Given instruction:
Transcribe, character for character, the entries from the line containing "past (557, 784)" through the line containing "situation [693, 174]", including both of those lines.

Given data:
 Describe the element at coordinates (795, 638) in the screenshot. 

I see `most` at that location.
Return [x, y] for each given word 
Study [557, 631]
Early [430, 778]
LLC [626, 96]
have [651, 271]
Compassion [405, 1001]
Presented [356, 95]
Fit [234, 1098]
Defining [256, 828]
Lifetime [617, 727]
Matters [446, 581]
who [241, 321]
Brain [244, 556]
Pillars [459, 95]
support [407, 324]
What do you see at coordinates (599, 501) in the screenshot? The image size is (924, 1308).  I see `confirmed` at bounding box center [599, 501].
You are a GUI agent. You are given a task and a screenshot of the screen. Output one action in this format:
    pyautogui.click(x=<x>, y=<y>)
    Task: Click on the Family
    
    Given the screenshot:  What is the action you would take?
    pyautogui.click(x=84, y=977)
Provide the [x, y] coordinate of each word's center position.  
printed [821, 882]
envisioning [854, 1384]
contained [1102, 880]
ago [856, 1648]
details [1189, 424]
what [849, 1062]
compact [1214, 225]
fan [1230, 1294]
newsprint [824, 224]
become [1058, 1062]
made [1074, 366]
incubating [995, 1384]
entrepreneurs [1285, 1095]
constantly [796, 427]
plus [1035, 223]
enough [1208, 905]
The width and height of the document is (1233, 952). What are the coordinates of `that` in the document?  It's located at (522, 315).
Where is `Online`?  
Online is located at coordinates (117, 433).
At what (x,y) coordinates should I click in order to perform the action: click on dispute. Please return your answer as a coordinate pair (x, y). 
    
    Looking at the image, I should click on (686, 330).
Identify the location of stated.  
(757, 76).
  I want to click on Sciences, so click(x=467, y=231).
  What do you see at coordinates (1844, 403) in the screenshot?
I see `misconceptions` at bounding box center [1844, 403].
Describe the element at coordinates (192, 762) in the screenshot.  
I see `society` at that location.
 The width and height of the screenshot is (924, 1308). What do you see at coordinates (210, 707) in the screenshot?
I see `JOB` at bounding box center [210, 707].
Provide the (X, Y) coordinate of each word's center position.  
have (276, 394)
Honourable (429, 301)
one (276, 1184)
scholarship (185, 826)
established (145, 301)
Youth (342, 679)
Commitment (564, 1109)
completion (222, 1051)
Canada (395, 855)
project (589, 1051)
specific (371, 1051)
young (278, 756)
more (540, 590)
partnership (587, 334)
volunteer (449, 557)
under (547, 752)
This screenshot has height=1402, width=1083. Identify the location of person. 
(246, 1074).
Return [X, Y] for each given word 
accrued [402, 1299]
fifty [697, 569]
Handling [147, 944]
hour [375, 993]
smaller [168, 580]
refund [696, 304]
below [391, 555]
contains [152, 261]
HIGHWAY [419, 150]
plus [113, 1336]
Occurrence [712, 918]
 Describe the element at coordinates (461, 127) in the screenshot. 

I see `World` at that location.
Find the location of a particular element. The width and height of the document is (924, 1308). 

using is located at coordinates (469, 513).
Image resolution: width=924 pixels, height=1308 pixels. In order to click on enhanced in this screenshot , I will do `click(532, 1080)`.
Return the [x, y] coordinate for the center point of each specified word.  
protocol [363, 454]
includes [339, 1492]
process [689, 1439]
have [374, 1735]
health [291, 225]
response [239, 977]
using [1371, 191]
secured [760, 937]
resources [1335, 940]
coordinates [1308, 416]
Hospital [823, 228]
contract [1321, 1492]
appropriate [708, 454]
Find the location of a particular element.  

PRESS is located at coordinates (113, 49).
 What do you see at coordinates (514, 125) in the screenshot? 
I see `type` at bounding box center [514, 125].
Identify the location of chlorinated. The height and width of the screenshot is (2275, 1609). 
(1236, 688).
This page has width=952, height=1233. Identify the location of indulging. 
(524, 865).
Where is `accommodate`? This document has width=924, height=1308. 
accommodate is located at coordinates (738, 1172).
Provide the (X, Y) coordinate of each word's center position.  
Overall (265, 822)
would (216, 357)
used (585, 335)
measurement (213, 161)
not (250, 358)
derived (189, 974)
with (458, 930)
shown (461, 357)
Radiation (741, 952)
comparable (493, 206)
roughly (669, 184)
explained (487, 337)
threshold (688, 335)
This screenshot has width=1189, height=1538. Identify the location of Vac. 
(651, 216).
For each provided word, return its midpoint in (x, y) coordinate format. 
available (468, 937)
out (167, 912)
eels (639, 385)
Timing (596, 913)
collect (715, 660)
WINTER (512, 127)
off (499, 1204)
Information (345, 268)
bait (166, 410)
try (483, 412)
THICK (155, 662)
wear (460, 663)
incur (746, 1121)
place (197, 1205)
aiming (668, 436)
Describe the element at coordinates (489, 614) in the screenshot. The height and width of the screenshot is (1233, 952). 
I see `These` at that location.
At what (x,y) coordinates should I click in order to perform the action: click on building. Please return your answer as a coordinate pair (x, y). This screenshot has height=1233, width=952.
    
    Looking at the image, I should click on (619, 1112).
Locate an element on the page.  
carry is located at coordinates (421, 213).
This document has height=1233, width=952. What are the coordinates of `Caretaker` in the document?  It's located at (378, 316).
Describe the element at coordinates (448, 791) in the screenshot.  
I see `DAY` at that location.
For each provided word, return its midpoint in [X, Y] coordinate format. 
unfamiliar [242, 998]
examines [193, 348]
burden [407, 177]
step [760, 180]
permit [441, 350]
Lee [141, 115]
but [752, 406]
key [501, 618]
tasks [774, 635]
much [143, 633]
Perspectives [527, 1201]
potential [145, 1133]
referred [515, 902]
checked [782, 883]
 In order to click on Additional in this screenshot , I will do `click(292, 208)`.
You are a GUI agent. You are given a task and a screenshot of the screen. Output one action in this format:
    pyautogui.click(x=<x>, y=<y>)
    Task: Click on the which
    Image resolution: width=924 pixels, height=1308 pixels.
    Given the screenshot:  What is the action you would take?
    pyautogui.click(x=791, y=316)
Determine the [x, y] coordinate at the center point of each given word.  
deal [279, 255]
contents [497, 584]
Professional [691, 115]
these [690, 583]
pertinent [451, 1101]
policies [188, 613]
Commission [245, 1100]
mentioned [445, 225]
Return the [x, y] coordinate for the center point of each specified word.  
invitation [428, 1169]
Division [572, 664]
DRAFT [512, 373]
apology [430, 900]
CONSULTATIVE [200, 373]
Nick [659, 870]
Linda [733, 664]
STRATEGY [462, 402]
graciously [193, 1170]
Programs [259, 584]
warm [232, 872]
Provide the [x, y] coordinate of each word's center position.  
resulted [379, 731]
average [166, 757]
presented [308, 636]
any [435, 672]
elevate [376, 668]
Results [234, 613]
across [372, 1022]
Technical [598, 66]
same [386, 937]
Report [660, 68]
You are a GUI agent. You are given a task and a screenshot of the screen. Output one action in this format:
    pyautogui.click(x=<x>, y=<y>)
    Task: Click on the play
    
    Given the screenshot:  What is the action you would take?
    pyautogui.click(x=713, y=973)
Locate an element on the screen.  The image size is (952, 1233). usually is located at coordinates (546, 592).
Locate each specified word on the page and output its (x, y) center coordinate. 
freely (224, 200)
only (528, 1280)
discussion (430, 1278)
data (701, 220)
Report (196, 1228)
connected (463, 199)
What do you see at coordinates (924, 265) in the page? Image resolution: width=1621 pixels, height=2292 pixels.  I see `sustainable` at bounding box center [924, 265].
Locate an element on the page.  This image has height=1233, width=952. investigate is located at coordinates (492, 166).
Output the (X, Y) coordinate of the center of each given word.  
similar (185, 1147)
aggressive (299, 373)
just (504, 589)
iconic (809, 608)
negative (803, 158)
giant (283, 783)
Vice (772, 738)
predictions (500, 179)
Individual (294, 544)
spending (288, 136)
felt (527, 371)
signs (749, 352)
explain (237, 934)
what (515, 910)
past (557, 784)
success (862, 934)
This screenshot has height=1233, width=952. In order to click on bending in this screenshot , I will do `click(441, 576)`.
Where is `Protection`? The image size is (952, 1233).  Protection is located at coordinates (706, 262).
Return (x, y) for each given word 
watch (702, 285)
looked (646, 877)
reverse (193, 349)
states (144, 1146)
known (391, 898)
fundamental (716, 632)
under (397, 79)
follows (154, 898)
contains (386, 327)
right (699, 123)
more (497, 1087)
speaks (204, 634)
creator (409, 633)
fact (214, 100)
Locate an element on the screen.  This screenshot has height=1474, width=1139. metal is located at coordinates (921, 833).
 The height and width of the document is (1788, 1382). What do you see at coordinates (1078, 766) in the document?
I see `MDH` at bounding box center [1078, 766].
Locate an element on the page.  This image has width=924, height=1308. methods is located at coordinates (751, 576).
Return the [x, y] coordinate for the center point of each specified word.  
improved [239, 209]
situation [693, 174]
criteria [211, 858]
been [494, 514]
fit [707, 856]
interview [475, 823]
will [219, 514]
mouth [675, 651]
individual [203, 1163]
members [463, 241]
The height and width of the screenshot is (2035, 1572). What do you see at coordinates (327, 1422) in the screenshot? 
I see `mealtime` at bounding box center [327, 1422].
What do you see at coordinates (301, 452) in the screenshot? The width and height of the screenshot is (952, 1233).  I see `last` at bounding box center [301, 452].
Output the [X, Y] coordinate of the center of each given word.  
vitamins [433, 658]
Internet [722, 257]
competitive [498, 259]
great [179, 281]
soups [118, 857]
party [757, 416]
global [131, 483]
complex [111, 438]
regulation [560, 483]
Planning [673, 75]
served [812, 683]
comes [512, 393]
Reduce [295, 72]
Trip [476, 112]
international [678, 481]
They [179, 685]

Reply to the task:
past (557, 784)
success (862, 934)
This screenshot has height=1233, width=952. In order to click on bending in this screenshot , I will do `click(441, 576)`.
Where is `Protection`? The image size is (952, 1233).  Protection is located at coordinates (706, 262).
Return (x, y) for each given word 
watch (702, 285)
looked (646, 877)
reverse (193, 349)
states (144, 1146)
known (391, 898)
fundamental (716, 632)
under (397, 79)
follows (154, 898)
contains (386, 327)
right (699, 123)
more (497, 1087)
speaks (204, 634)
creator (409, 633)
fact (214, 100)
Locate an element on the screen.  This screenshot has height=1474, width=1139. metal is located at coordinates (921, 833).
 The height and width of the document is (1788, 1382). What do you see at coordinates (1078, 766) in the document?
I see `MDH` at bounding box center [1078, 766].
Locate an element on the page.  This image has width=924, height=1308. methods is located at coordinates (751, 576).
Return the [x, y] coordinate for the center point of each specified word.  
improved [239, 209]
situation [693, 174]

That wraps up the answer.